Extracted entries below:
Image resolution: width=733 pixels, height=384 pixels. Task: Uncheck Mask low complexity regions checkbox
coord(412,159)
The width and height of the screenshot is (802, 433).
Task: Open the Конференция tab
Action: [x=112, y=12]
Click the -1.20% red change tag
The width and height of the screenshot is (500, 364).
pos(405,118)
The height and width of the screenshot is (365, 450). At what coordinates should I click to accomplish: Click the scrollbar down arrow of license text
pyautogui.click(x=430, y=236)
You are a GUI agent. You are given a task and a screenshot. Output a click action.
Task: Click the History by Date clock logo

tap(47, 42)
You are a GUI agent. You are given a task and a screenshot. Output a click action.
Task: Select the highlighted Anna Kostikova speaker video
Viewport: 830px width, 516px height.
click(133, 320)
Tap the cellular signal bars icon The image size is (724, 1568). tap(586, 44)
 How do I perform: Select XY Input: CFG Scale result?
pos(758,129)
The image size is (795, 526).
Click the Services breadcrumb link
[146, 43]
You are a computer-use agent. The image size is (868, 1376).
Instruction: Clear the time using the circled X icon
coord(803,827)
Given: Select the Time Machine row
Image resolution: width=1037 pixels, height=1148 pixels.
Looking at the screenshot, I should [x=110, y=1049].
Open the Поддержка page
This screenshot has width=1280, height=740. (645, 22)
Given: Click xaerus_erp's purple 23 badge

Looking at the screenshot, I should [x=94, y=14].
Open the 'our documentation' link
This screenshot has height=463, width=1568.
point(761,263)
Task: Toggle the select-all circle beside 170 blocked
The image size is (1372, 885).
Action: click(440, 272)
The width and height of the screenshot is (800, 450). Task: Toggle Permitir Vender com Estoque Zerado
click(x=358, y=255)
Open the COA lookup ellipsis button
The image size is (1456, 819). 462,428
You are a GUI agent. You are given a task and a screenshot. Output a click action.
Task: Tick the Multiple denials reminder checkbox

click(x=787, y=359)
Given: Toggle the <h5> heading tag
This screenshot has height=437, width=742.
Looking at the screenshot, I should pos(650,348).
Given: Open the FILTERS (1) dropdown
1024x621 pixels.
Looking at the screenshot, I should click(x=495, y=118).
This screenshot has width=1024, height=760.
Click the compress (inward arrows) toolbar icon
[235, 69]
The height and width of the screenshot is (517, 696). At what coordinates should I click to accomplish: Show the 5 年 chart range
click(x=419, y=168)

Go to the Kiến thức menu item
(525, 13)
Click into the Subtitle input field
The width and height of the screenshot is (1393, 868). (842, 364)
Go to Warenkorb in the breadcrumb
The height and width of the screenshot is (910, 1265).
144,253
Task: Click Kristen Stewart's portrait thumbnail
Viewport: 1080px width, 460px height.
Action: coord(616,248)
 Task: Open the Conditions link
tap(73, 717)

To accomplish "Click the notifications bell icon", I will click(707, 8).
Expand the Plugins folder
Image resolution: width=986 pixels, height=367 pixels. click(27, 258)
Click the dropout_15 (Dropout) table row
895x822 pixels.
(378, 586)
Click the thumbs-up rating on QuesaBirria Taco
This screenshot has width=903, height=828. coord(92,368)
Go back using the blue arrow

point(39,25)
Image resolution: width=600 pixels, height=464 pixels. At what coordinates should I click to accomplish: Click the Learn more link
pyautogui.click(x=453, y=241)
End of Extracted entries.
* [Your goal]: Return the records in full. Omit nothing.

* [Exercise response]:
Image resolution: width=733 pixels, height=384 pixels. Task: Uncheck Mask low complexity regions checkbox
coord(412,159)
The width and height of the screenshot is (802, 433).
Task: Open the Конференция tab
Action: [x=112, y=12]
Click the -1.20% red change tag
The width and height of the screenshot is (500, 364).
pos(405,118)
The height and width of the screenshot is (365, 450). At what coordinates should I click to accomplish: Click the scrollbar down arrow of license text
pyautogui.click(x=430, y=236)
You are a GUI agent. You are given a task and a screenshot. Output a click action.
Task: Click the History by Date clock logo

tap(47, 42)
You are a GUI agent. You are given a task and a screenshot. Output a click action.
Task: Select the highlighted Anna Kostikova speaker video
Viewport: 830px width, 516px height.
click(133, 320)
Tap the cellular signal bars icon The image size is (724, 1568). tap(586, 44)
 How do I perform: Select XY Input: CFG Scale result?
pos(758,129)
The image size is (795, 526).
Click the Services breadcrumb link
[146, 43]
You are a computer-use agent. The image size is (868, 1376).
Instruction: Clear the time using the circled X icon
coord(803,827)
Given: Select the Time Machine row
Image resolution: width=1037 pixels, height=1148 pixels.
Looking at the screenshot, I should [x=110, y=1049].
Open the Поддержка page
This screenshot has width=1280, height=740. (645, 22)
Given: Click xaerus_erp's purple 23 badge

Looking at the screenshot, I should [x=94, y=14].
Open the 'our documentation' link
This screenshot has height=463, width=1568.
point(761,263)
Task: Toggle the select-all circle beside 170 blocked
The image size is (1372, 885).
Action: click(440, 272)
The width and height of the screenshot is (800, 450). Task: Toggle Permitir Vender com Estoque Zerado
click(x=358, y=255)
Open the COA lookup ellipsis button
The image size is (1456, 819). 462,428
You are a GUI agent. You are given a task and a screenshot. Output a click action.
Task: Tick the Multiple denials reminder checkbox

click(x=787, y=359)
Given: Toggle the <h5> heading tag
This screenshot has height=437, width=742.
Looking at the screenshot, I should pos(650,348).
Given: Open the FILTERS (1) dropdown
1024x621 pixels.
Looking at the screenshot, I should click(x=495, y=118).
This screenshot has width=1024, height=760.
Click the compress (inward arrows) toolbar icon
[235, 69]
The height and width of the screenshot is (517, 696). At what coordinates should I click to accomplish: Show the 5 年 chart range
click(x=419, y=168)

Go to the Kiến thức menu item
(525, 13)
Click into the Subtitle input field
The width and height of the screenshot is (1393, 868). (842, 364)
Go to Warenkorb in the breadcrumb
The height and width of the screenshot is (910, 1265).
144,253
Task: Click Kristen Stewart's portrait thumbnail
Viewport: 1080px width, 460px height.
Action: coord(616,248)
 Task: Open the Conditions link
tap(73, 717)

To accomplish "Click the notifications bell icon", I will click(707, 8).
Expand the Plugins folder
Image resolution: width=986 pixels, height=367 pixels. click(27, 258)
Click the dropout_15 (Dropout) table row
895x822 pixels.
(378, 586)
Click the thumbs-up rating on QuesaBirria Taco
This screenshot has width=903, height=828. coord(92,368)
Go back using the blue arrow

point(39,25)
Image resolution: width=600 pixels, height=464 pixels. At what coordinates should I click to accomplish: Click the Learn more link
pyautogui.click(x=453, y=241)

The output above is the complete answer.